An unused generic parameter should be a warning at the definition site.

733571a
Opened by Felix S Klock II at 2024-12-21 04:50:09

Consider the following code:

fn foo<F>(x: i32) -> i32 { x }

fn bar<'a>(x: i32) -> i32 { x }

fn main() {
    bar(1);
    bar(2);
    foo::<f64>(3);
    foo(4);
    foo(5);
}

Currently, this causes a fatal compiler error at the invocation of foo(4) on line 9, of the form:

error: unable to infer enough type information about `_`; type annotations or generic parameter binding required [--explain E0282]
 --> <anon>:9:5
  |>
9 |>     foo(4);
  |>     ^^^

error: aborting due to previous error

The only way to ever successfully invoke foo is to feed it an explicit type (via the ::<_> syntax as illustrated on line 8).

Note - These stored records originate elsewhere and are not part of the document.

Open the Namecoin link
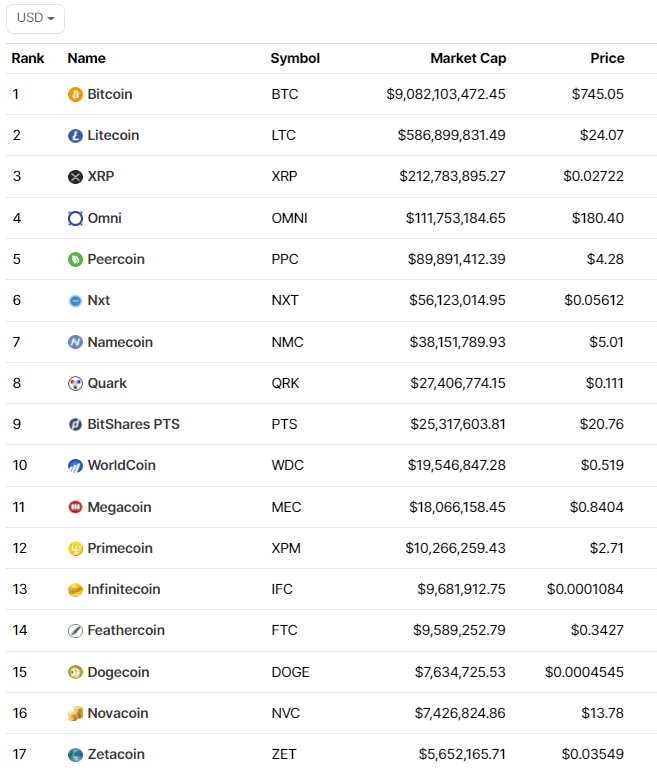This screenshot has width=657, height=770. point(120,342)
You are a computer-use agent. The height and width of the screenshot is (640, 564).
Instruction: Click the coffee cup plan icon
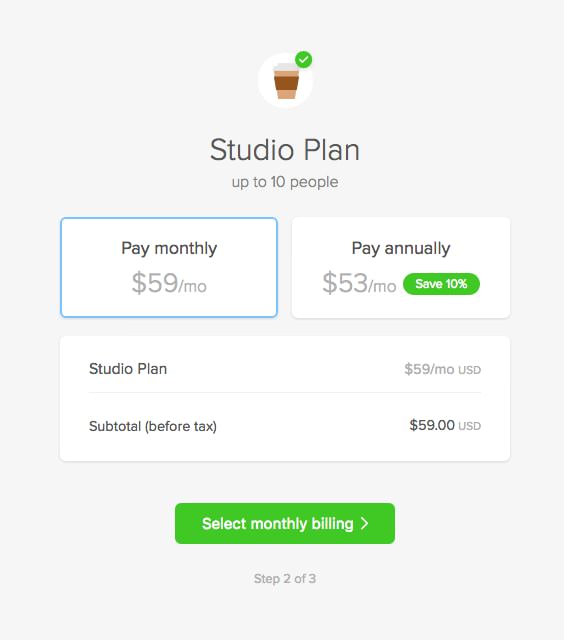click(286, 81)
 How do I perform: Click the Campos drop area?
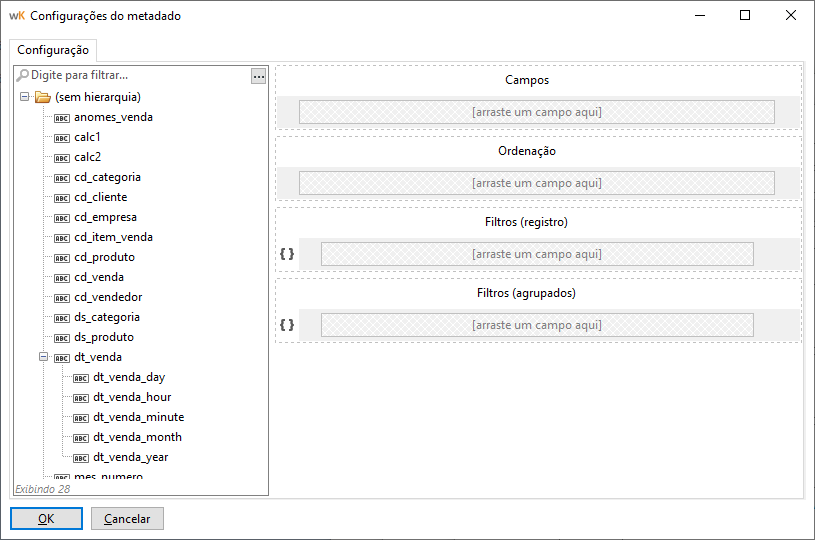tap(537, 112)
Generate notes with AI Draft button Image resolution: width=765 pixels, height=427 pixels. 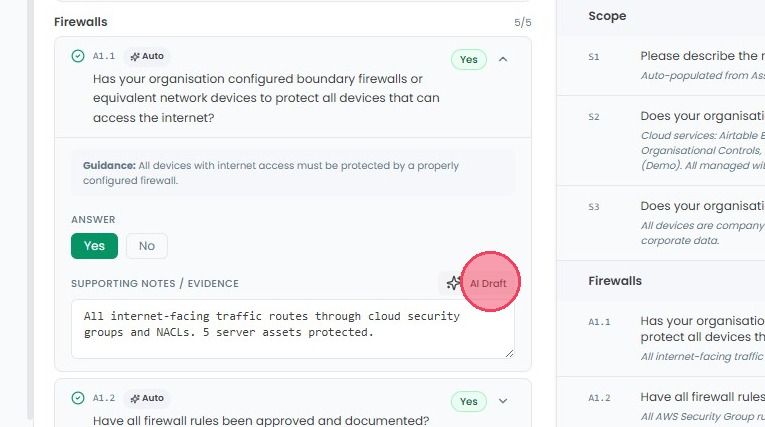pos(477,283)
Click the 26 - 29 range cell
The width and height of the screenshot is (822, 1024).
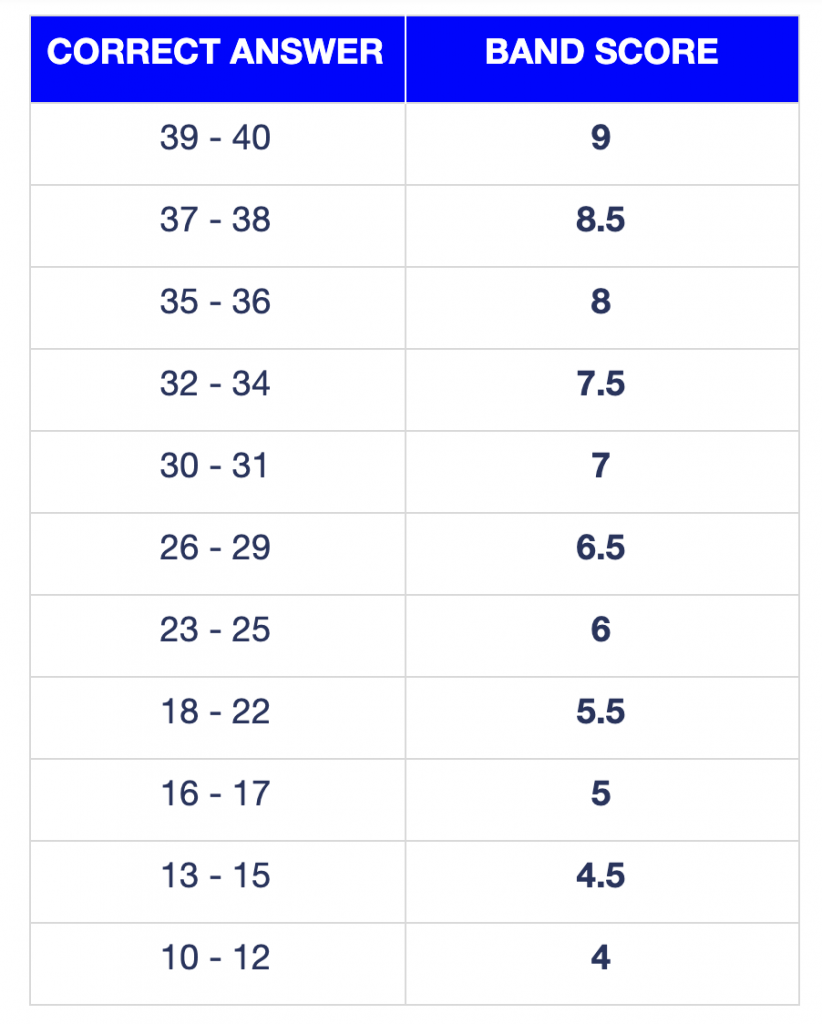tap(217, 554)
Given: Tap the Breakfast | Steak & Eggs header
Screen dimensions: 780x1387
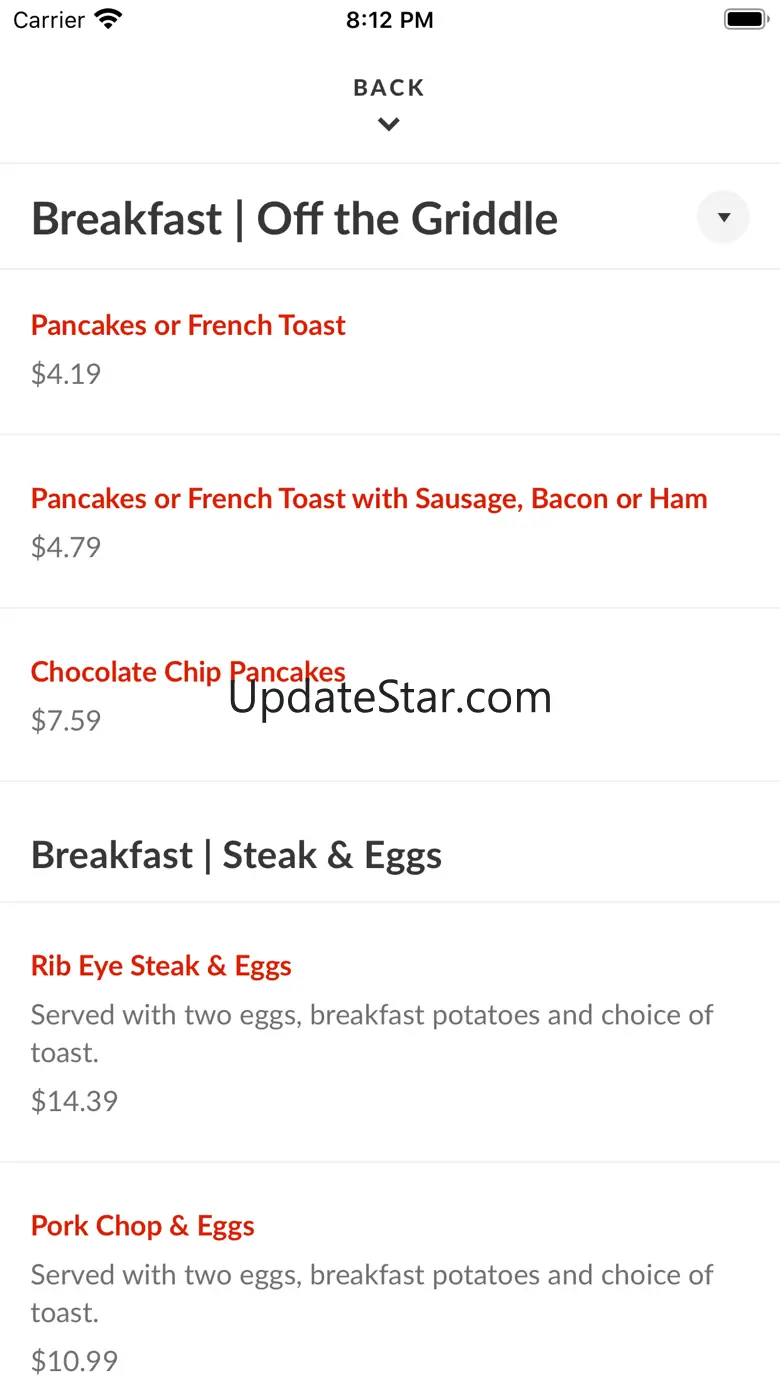Looking at the screenshot, I should click(x=237, y=856).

I suspect in many cases of this error, the actual problem is that the definition of fn foo (and also fn bar) are faulty: since F and 'a are never referenced in the signature nor in the function body, they are irrelevant and should cause a warning via the compiler's linting system.

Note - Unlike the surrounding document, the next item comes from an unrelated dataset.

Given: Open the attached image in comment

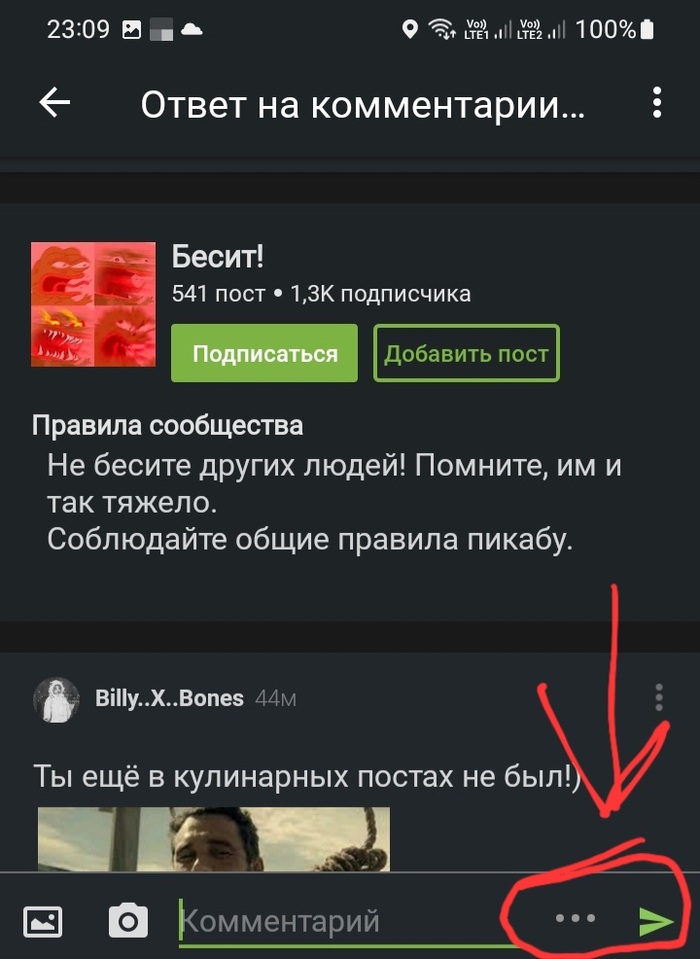Looking at the screenshot, I should click(x=213, y=839).
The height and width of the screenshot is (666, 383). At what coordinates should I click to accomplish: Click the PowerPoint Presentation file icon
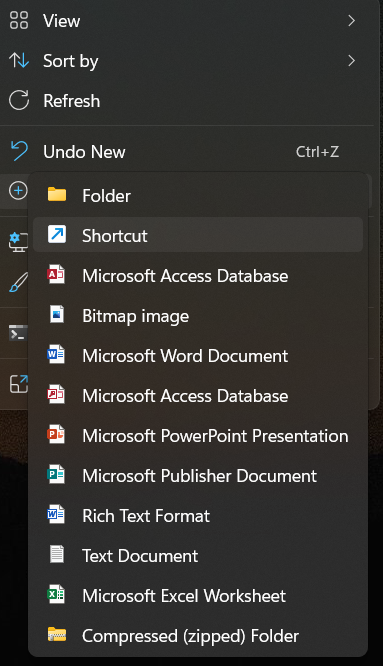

(A separate issue is that one cannot actually instantiate the 'a parameter to fn bar via the ::<_> syntax, so it seems that its formal lifetime parameter is truly unusable. But things may not remain that way forever, so I think its best to lump both of these cases into the same category.

  1. I actually implemented this lint in #26684! At the time, @alexcrichton was against the lint.

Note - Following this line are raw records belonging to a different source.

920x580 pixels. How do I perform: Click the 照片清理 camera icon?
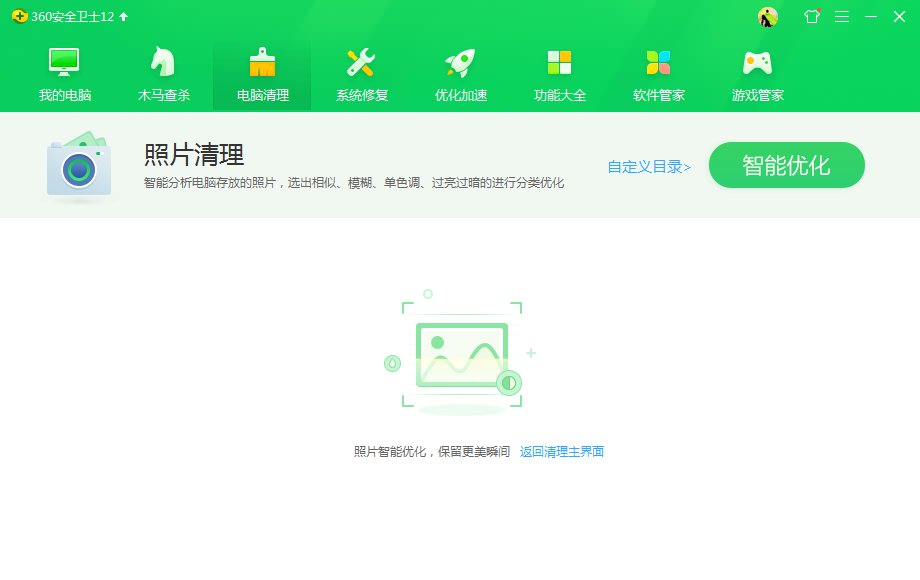tap(77, 165)
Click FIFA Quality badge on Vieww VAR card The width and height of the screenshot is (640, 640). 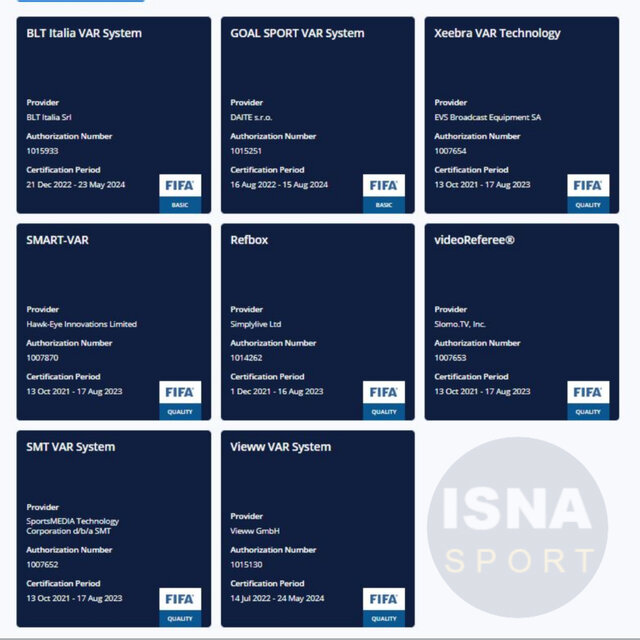pyautogui.click(x=384, y=607)
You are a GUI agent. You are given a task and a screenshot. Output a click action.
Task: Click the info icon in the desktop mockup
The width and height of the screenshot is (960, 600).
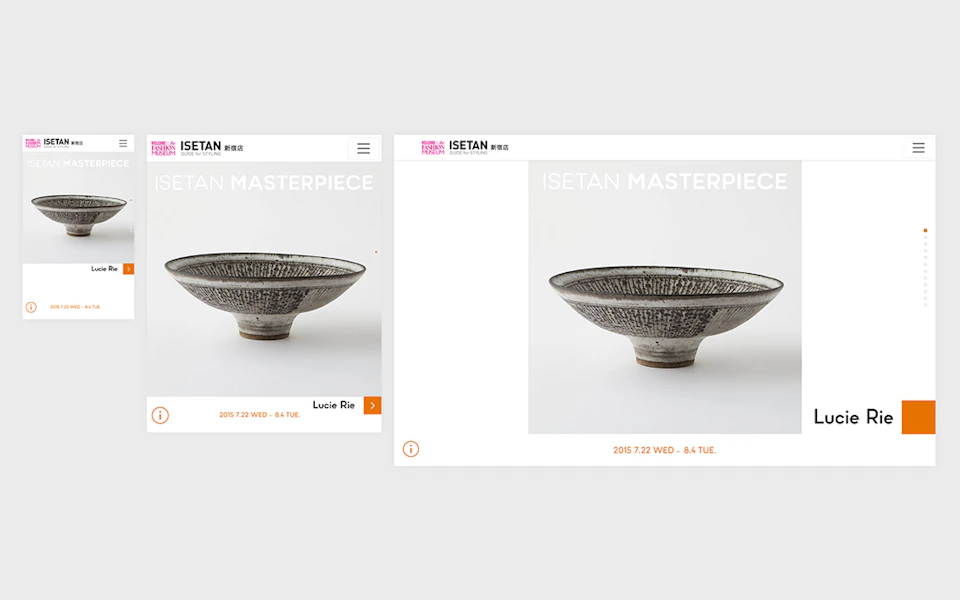click(411, 449)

    Seo Sanghyeon at 2016-06-21 10:12:55

  2. I am not sure this would be useful - lints only execute after errors are reported.

    Ariel Ben-Yehuda at 2016-06-21 17:33:36

  3. It looks like the compiler error only happens if the unused parameter is a type. If a lifetime is unused, there is no error or warning. For instance, https://is.gd/aFXcBf and https://play.rust-lang.org/?gist=5368c08fbdcba4efaa8c2e35aa59b429&version=stable&backtrace=0 really should trigger at least a warning.

    Ixrec at 2016-09-20 22:49:29

  4. Dredging up this issue again. I would have liked a lint for unused lifetime parameters to be around for a PR on one of my libraries that removed a lifetime parameter from a struct, but not all of the functions that created it. If the parameter is completely unused, i don't want it appearing in my public API, and thus i would like to have a lint for it so i can keep that from happening.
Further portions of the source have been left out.